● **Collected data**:

+ + + + + + +

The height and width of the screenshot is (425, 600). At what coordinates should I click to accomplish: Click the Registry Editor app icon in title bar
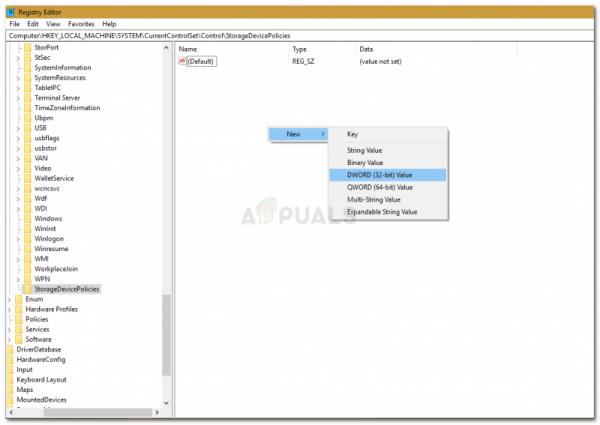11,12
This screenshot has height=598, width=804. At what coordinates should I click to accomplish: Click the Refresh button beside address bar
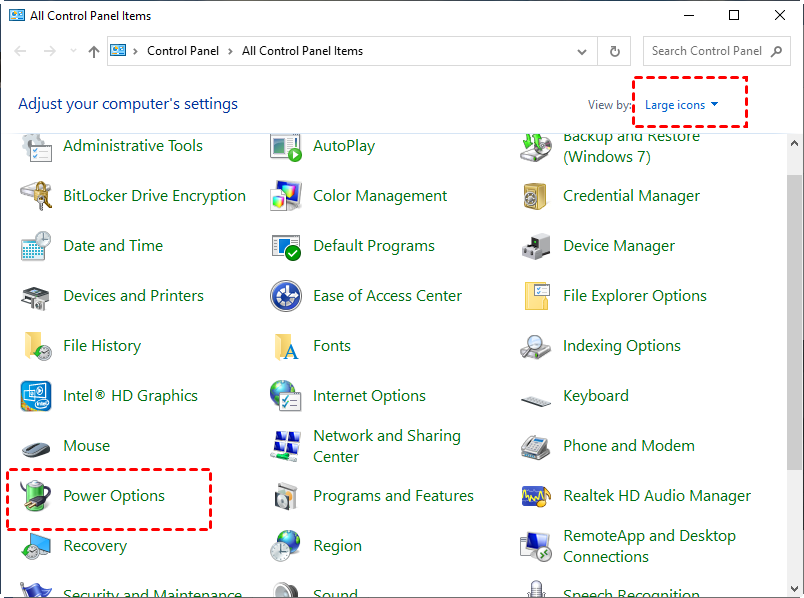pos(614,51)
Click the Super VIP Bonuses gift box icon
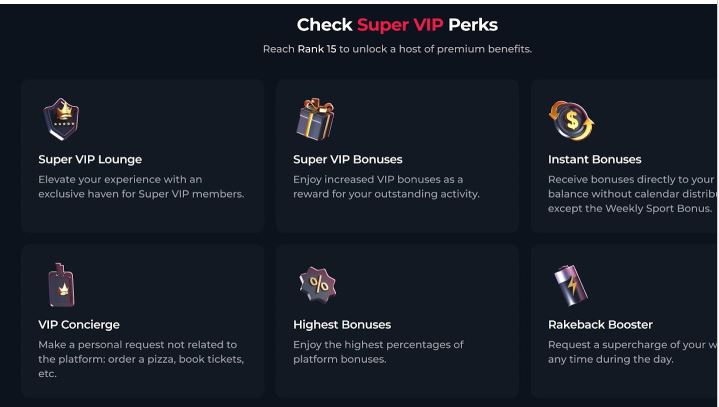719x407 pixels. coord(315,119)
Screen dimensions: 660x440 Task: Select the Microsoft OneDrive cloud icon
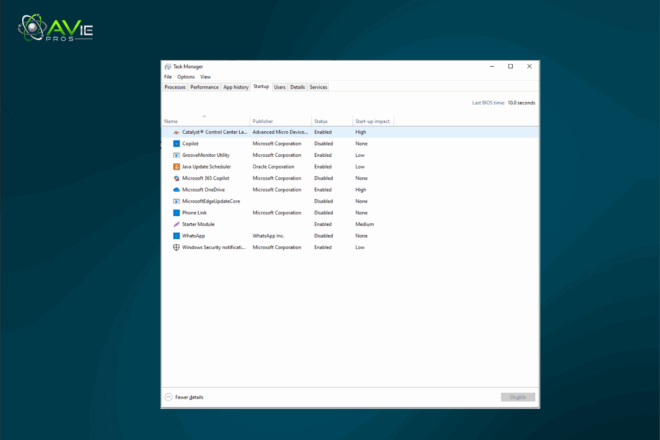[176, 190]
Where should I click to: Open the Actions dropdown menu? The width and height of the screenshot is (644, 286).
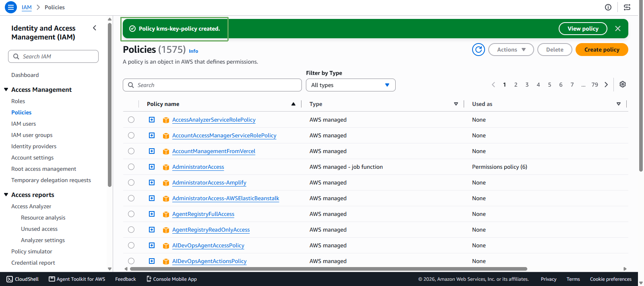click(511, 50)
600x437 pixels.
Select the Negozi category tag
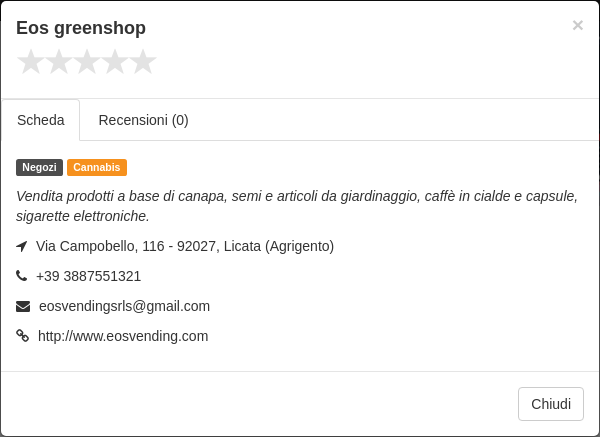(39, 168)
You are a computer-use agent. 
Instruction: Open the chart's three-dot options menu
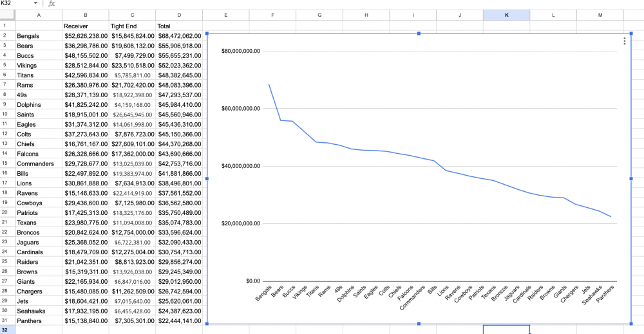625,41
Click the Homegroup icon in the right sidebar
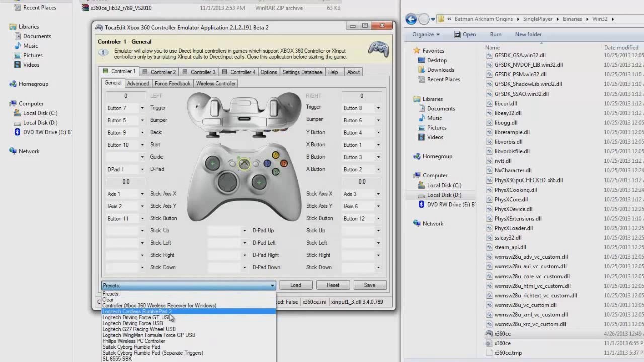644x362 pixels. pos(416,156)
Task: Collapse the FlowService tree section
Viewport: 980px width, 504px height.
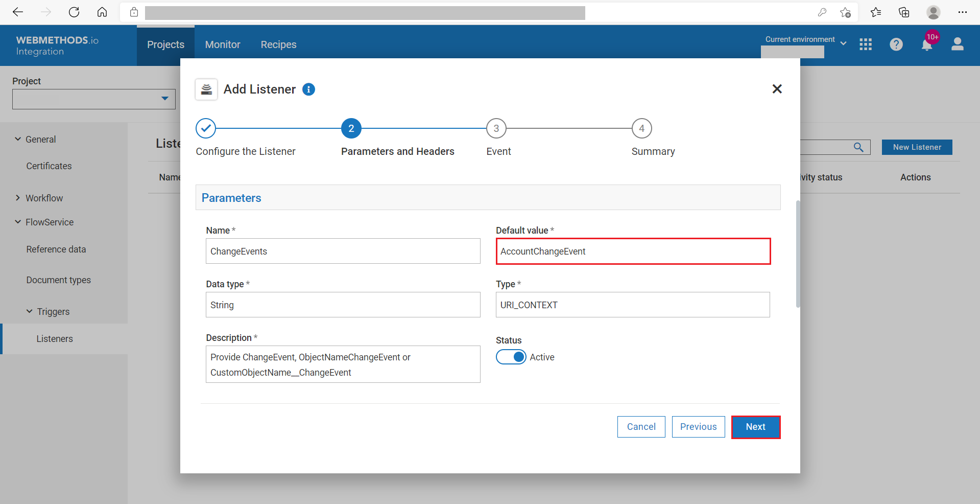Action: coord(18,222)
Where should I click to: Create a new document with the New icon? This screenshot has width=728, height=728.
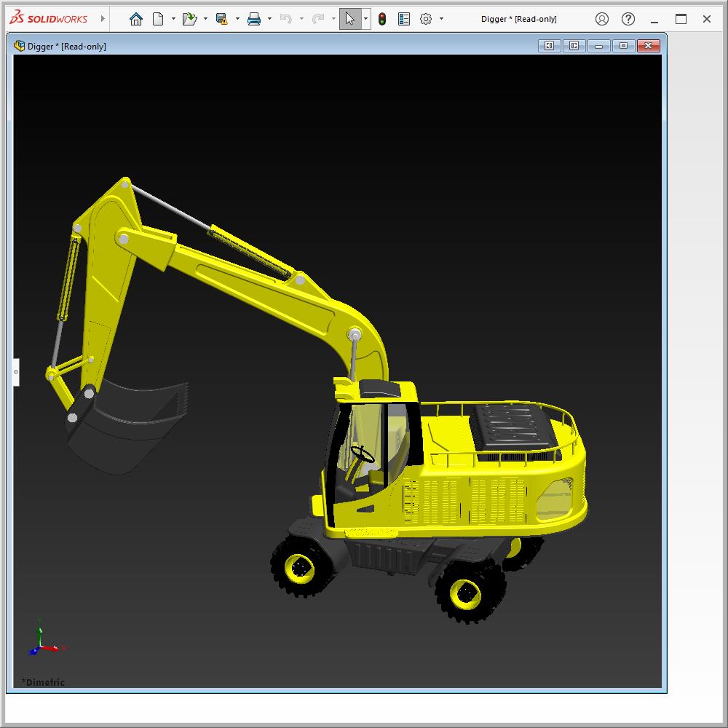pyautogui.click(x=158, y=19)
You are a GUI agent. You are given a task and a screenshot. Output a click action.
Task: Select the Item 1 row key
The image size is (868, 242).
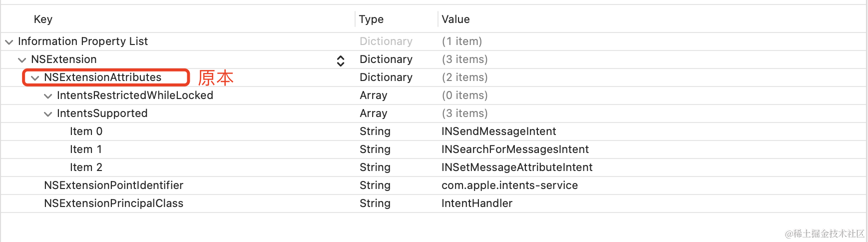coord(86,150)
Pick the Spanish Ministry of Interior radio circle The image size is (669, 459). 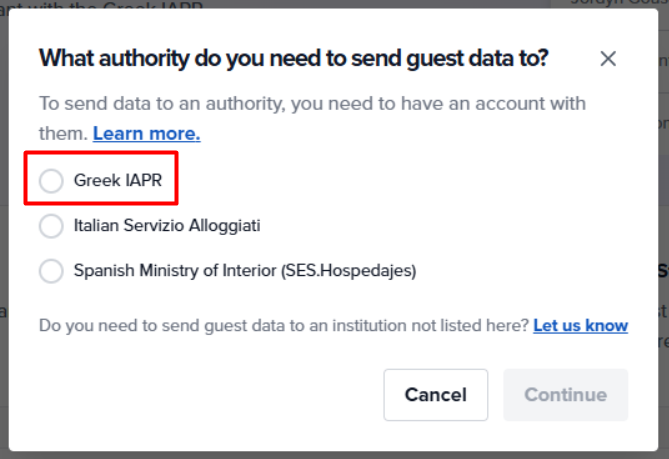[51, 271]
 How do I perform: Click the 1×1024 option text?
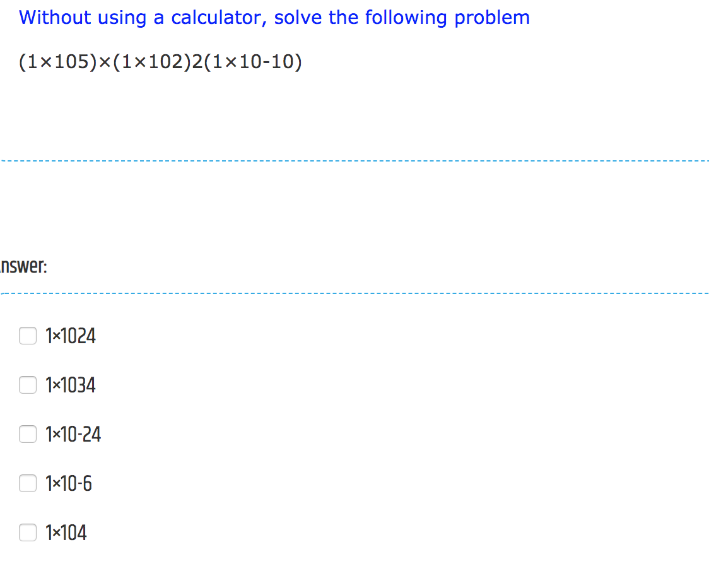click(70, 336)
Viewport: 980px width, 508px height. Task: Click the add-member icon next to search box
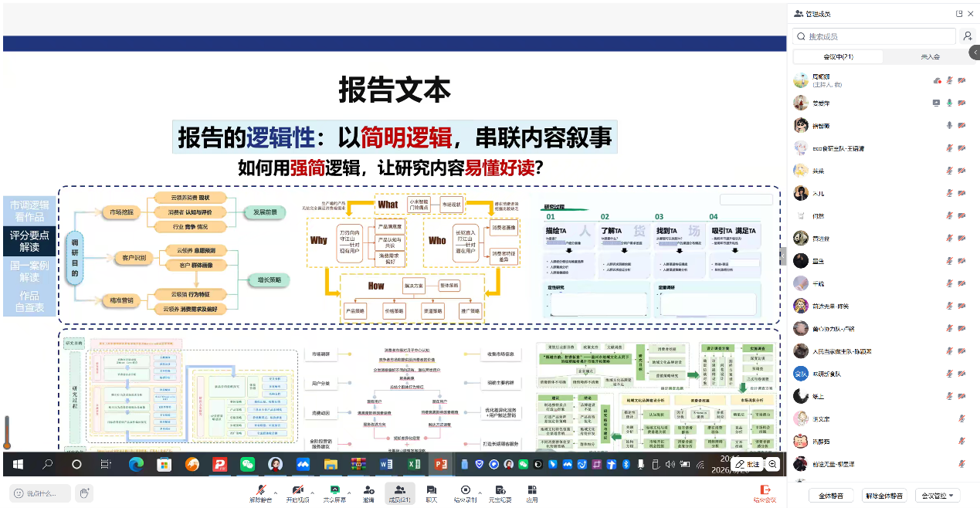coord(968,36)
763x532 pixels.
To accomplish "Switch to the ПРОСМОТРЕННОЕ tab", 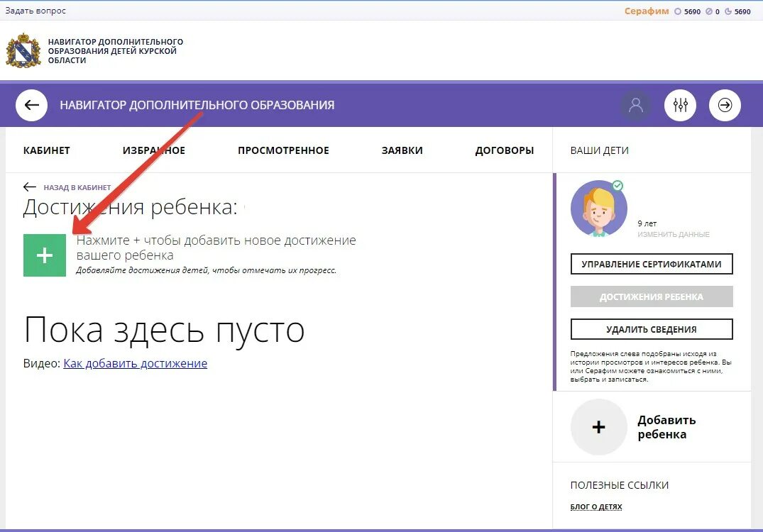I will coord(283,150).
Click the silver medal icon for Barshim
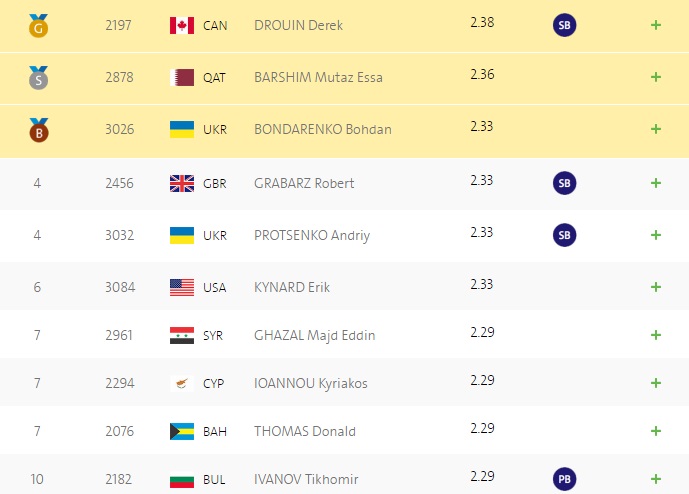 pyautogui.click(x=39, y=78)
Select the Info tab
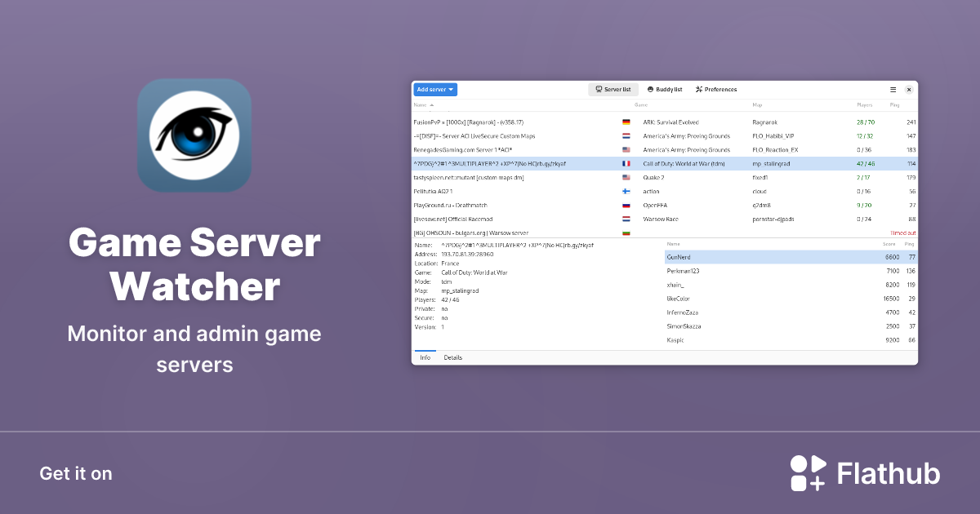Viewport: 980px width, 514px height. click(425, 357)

+ + + + + + +

● **TASK**: Once the line containing "Click the silver medal icon for Barshim" is found, write out exactly that line and each line after it through the end of the entries, omitting pictures.

● **RESULT**:
Click the silver medal icon for Barshim
 pyautogui.click(x=39, y=78)
Select the Info tab
Viewport: 980px width, 514px height. click(425, 357)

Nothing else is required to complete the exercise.